Despite the mentioned impacts of AGOA on the African economy, the agreement has also been criticized for crippling the African economy and being used as a tool of “US Domination” in Africa.

East Africa has been a leading bloc in producing cotton although it is the least consumer of the local textiles. Four East African countries (Tanzania, Kenya, Uganda, and Rwanda) accounted for 13 percent of the second clothes market from the U.S. under the AGOA agreement in 2015. Tanzania produces approximately 220,000 tons of cotton annually, while neighboring Uganda recorded an annual cotton production of 254,000 bales in five consecutively years from 2019 ironically over 70 percent of clothes sold in East Africa are imported second-hand clothes.

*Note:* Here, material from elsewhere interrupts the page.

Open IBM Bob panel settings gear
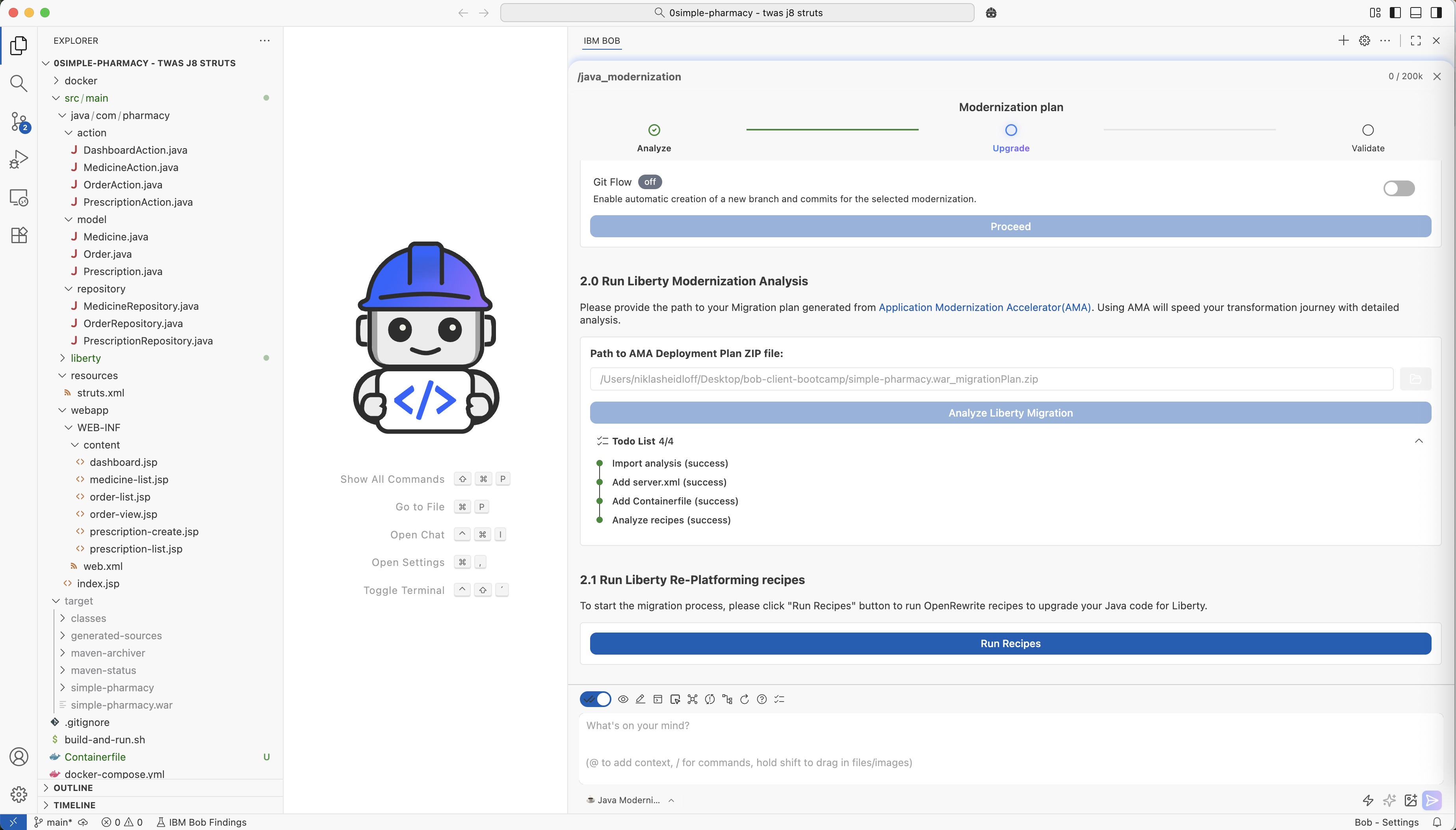 click(x=1364, y=41)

The EAC Industrialization Strategy (2012-2032) has indicated its plan to diversify the manufacturing base and raise local value-added content (LVAC) of resource-based exports to at least 40 percent from the current estimated value of 8.62 percent by 2032. The statistics above indicate how the importation of second-hand clothes inhibits the growth of the textile industry in EAC. Industrialization is an indispensable element in achieving sustainable growth and AGOA has been strongly criticized in “let it happen”. In 2016 Rwanda increased the tariffs on imported used clothes from $0.20 to $2.50 per kilo, this decision led to the suspension from AGOA because the Rwandan decision would impose “significant economic hardship” on the American used clothing Industry. The Kigali government aimed at phasing out all used imported clothes to nurture their garment industry and create more than 25,000 jobs.

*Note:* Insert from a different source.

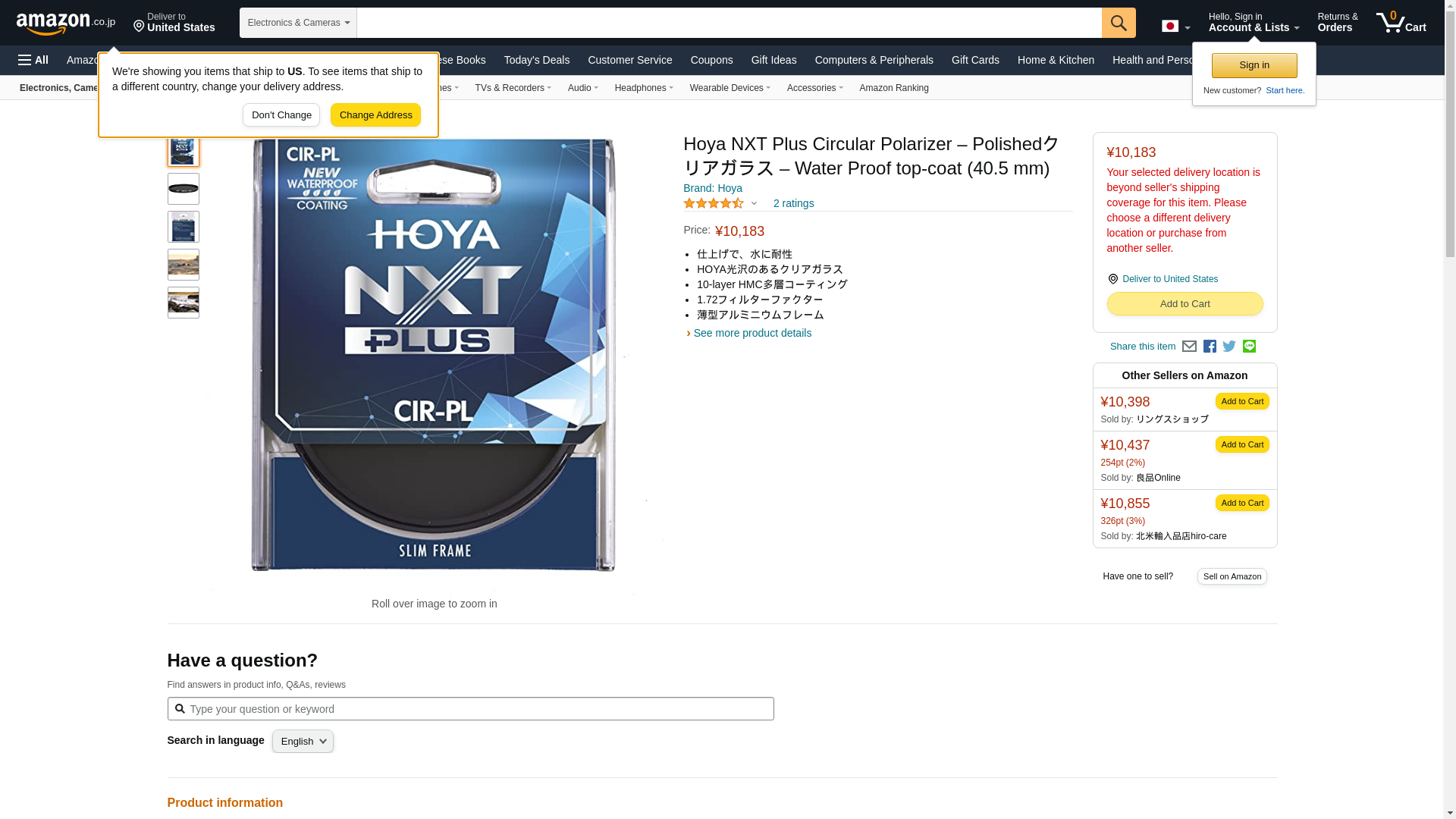
Task: Expand Electronics & Cameras search category dropdown
Action: click(x=298, y=23)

Most of the discussion after the expulsion of Uganda from AGOA was “how much Uganda will lose in trade after its removal from AGOA benefits” and not on what basis the U.S. has the legitimacy to interfere with Uganda’s internal affairs. Neither the African member states nor the EAC condemned the decision. To Africa, AGOA has become a favor deal and not a bilateral “equal partner” trade agreement.

Although the U.S-Uganda trade deal under AGOA is relatively smaller compared to other EAC member states, the expulsion of Uganda from AGOA has been translated and can be used as an opportunity for other African countries. From June 2022 to June 2023, Uganda’s exportation to the U.S. under AGOA amounted to $8.2 million about 11.5 percent of total imports to the U.S. in that year. The Rwanda campaign, “Made from Africa”, aims at boosting Africa’s manufacturing capacity, adding links to Africa’s regional supply chain, improving intra-African trade, and reducing Africa’s reliance on imports. With the surplus of Uganda’s cotton production and the advancement of Rwanda’s apparel production, these two countries could engage in the Cotton-Apparel trade and benefit both parties equally.

The AGOA “agreements” are hindering much of African achievements. With those agreements still half of all beneficiary countries had utilized 2 percent or less, meaning 98% of U.S imports from those countries were subjected to U.S tariffs. For Africa to progress, it must get rid of “this kind” of trade agreements. Africa should focus on boosting its Intra-trade as the only way to boost its economy and its people’s social welfare.